By Chuck Seegert, Ph.D.

Researchers at the National Institute of Standards and Technology (NIST) have developed a new metamaterial that interacts with light in novel ways — an achievement that may improve the field of biosensing by increasing sensitivity and contrast in many light-based tests.

Metamaterials get their name because they are artificially created materials that exhibit physical properties not found in nature. Most often the effects these metamaterials have are governed by their geometries rather than their composition, which is certainly the case in NIST’s newest application. Using a multilayered approach with grate features smaller than wavelengths of light, the NIST design allows for one way transmission of light through the material in the visible spectrum, a property that hasn’t previously been achieved.  This produces a so called hyperbolic material.

Schematic of NIST's one-way metamaterial. Forward travelling green light (left) or red light passes through the multilayered block and comes out at an angle due to diffraction off of grates on the surface of the material. Light travelling in the opposite direction (right) is almost completely filtered by the metamaterial and can't pass through. (Credit: Xu/NIST)

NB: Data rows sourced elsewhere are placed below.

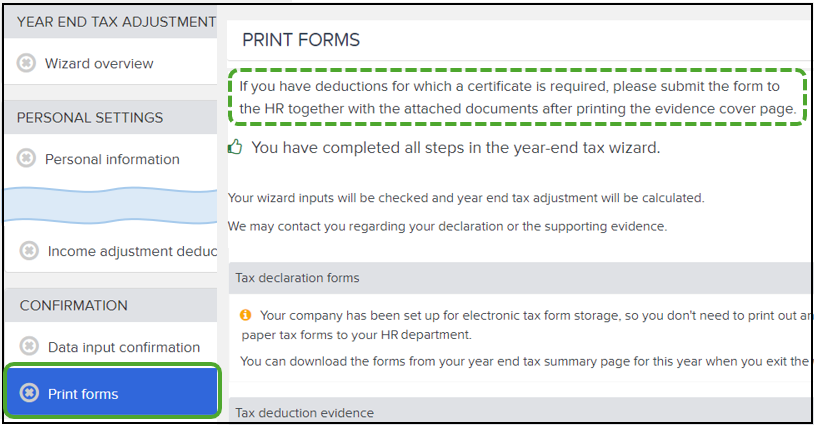Click the completed all steps message
The image size is (814, 425).
(456, 148)
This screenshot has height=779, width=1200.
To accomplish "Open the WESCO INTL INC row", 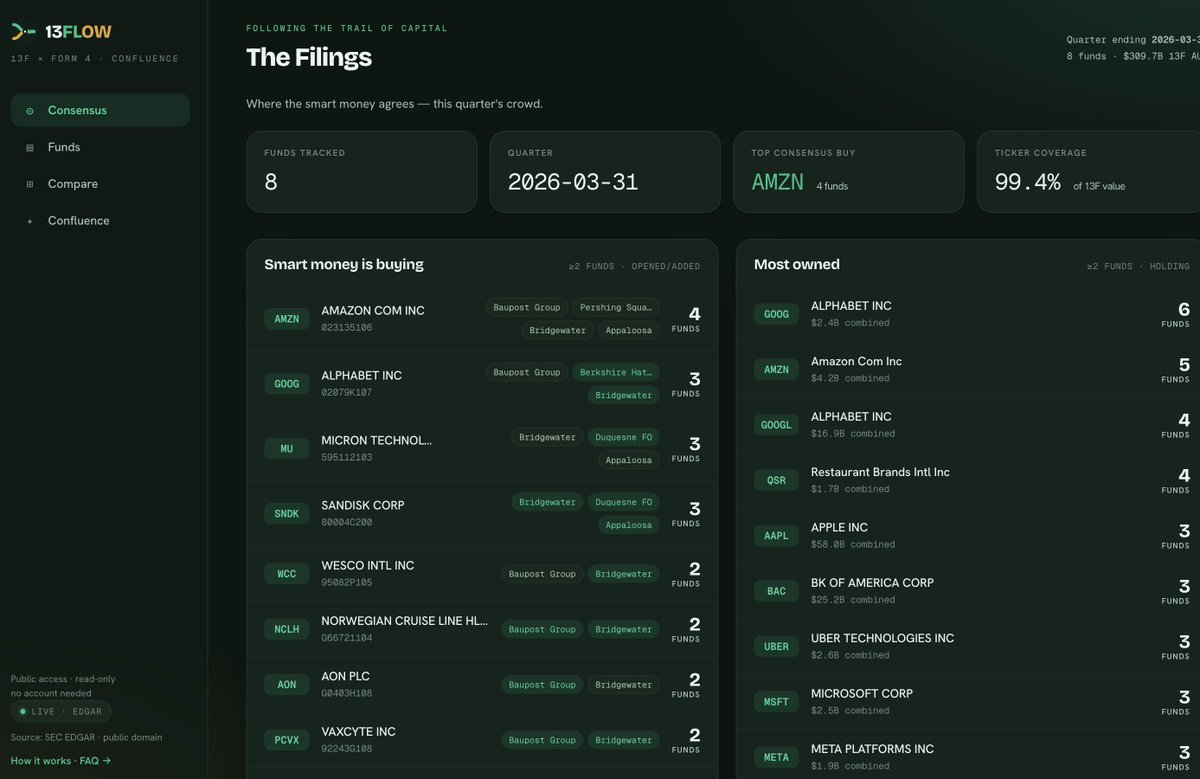I will 482,574.

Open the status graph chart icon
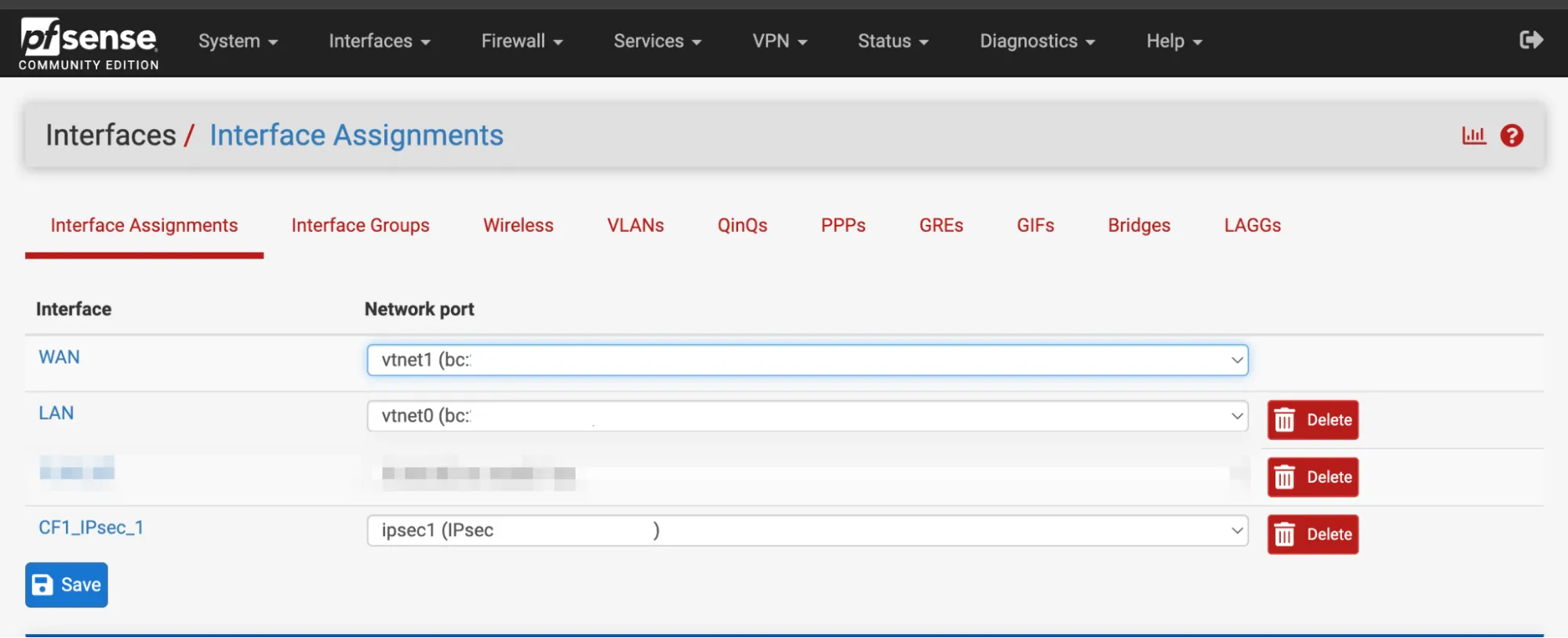click(1473, 136)
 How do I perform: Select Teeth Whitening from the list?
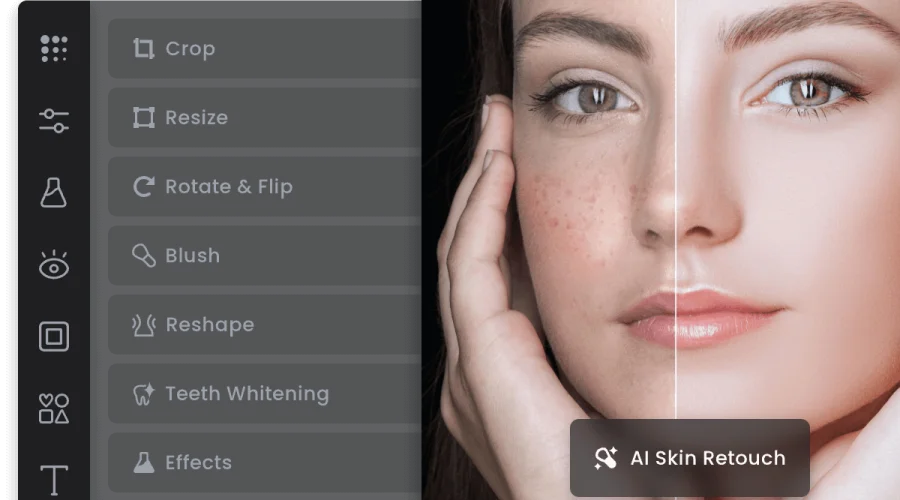click(x=265, y=393)
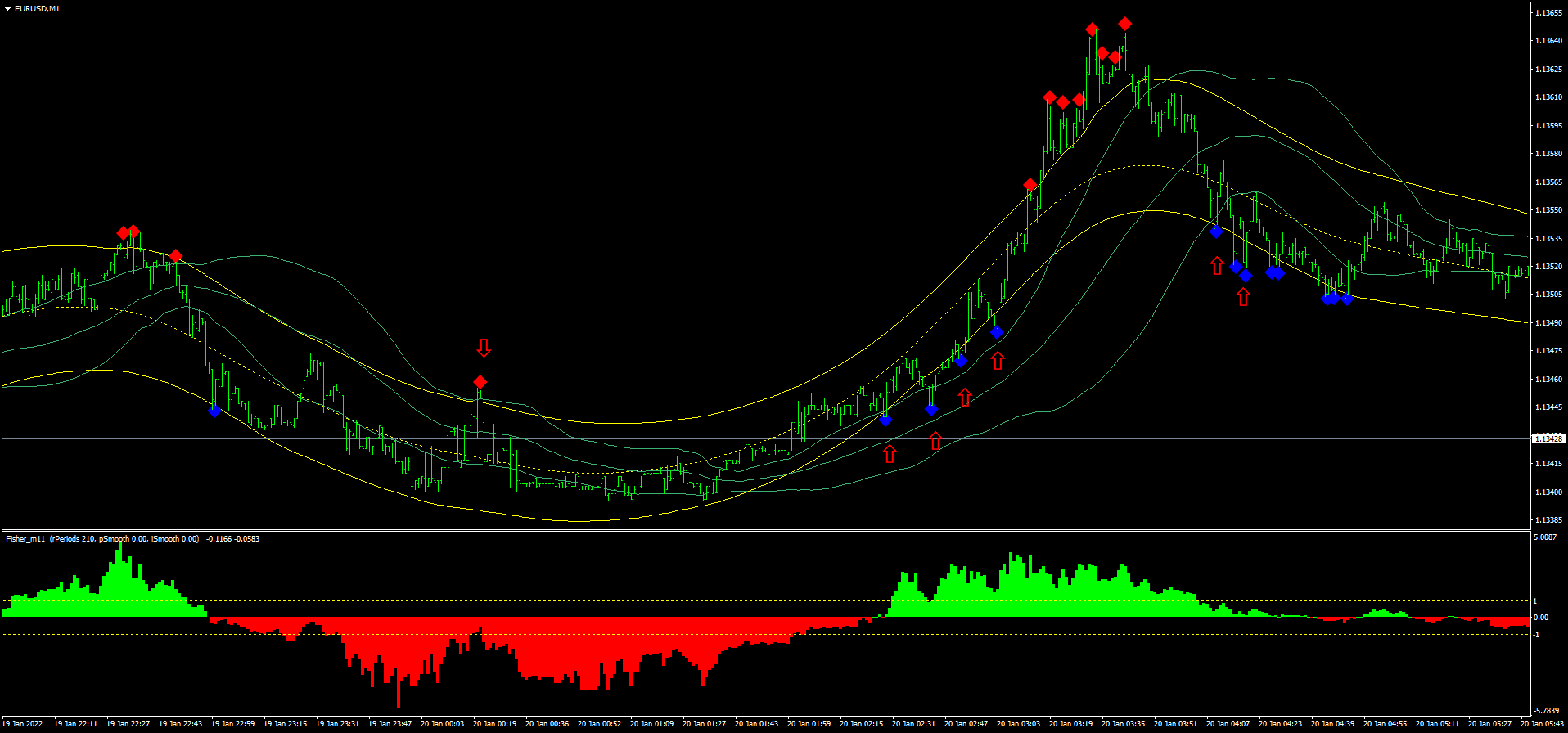This screenshot has height=733, width=1568.
Task: Click the red down arrow signal
Action: 484,349
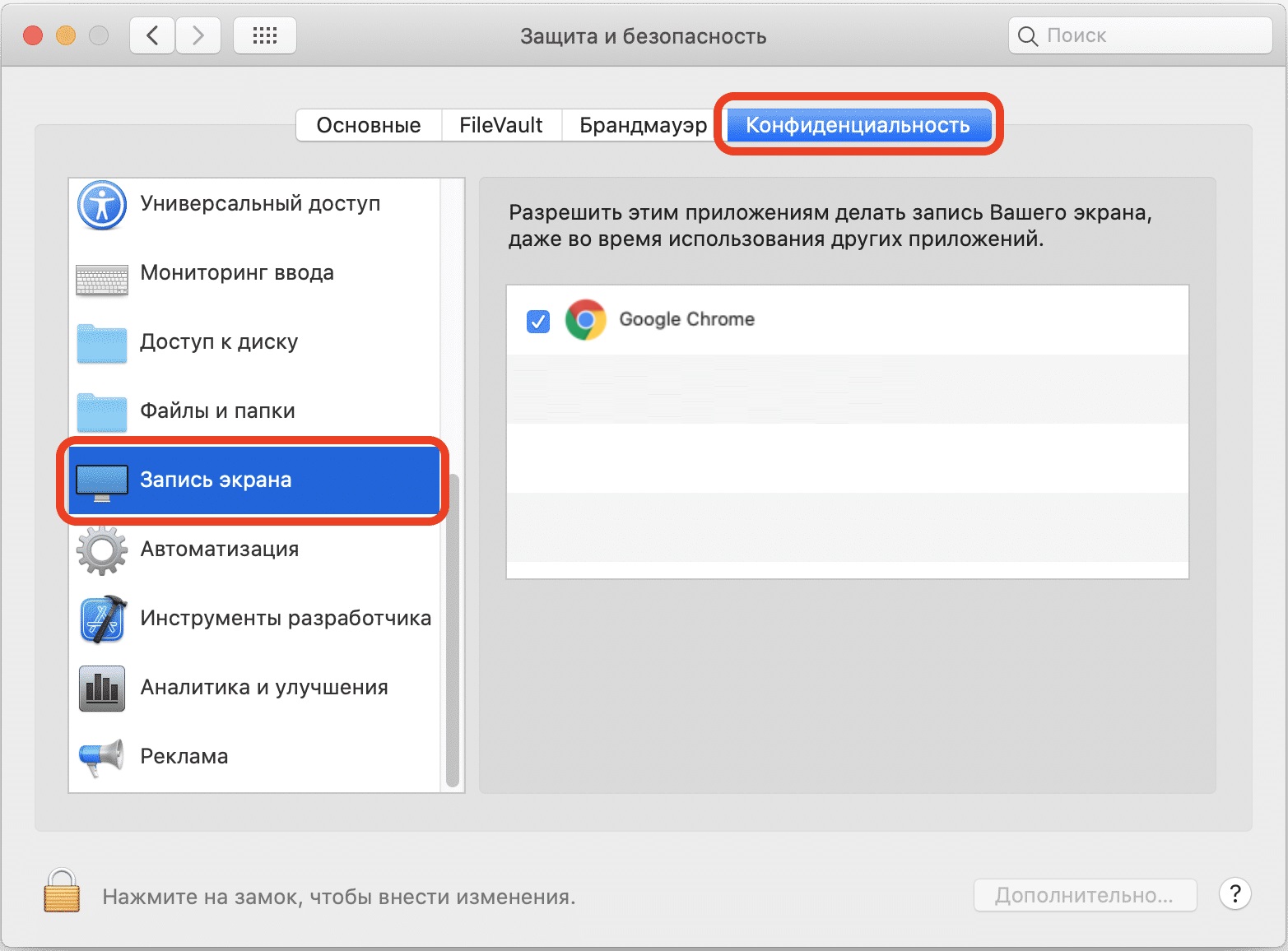The image size is (1288, 951).
Task: Select Запись экрана in the sidebar
Action: click(216, 480)
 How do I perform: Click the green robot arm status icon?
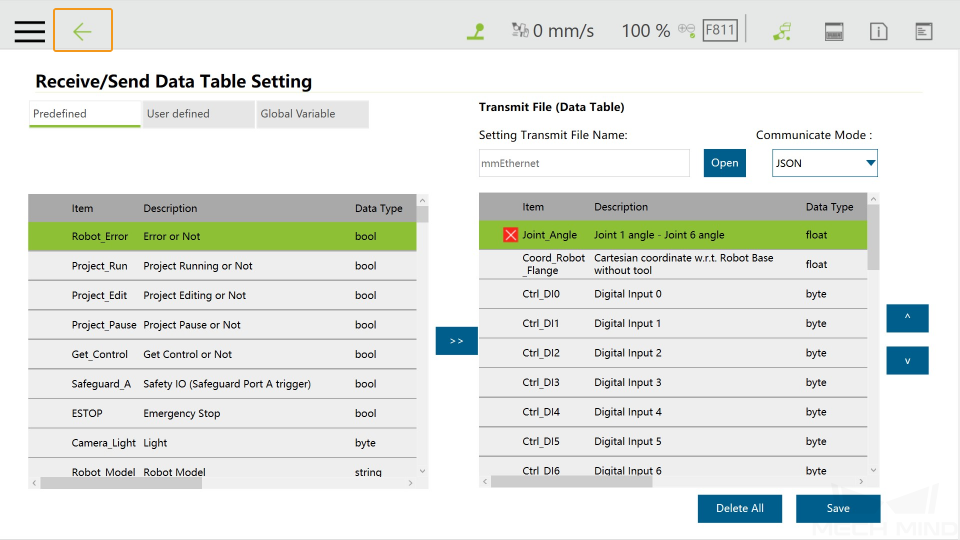pos(476,31)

While similar effects have been demonstrated in the microwave and infrared spectrums, the visible spectrum has remained elusive due to challenges in nanofabrication techniques.

The NIST team was able to fabricate its material using existing methods. Its extremely thin metamaterial is composed of up to 20 alternating layers of silicon dioxide glass and silver. These layers are then sandwiched between gratings with slits that have nanoscale spacings. These nanoscale spacings are what control the transmission of light and allow it to pass in one direction, while blocking it in the other. What makes this new technology possible are the nanoscale layers of silicon dioxide and silver. Without these intervening layers, the gratings on either side of the sandwich could not be aligned with the precision necessary to gain these increases in performance.  

Metamaterials are currently the subject of intense investigation, especially in applications that localize and enhance electromagnetic fields. Their unique properties enable light-based detection of objects that are even smaller than a wavelength of light. Metamaterials have also been developed recently with the interesting potential to absorb ultra-violet light (UV), as well as aid in rapid medical imaging.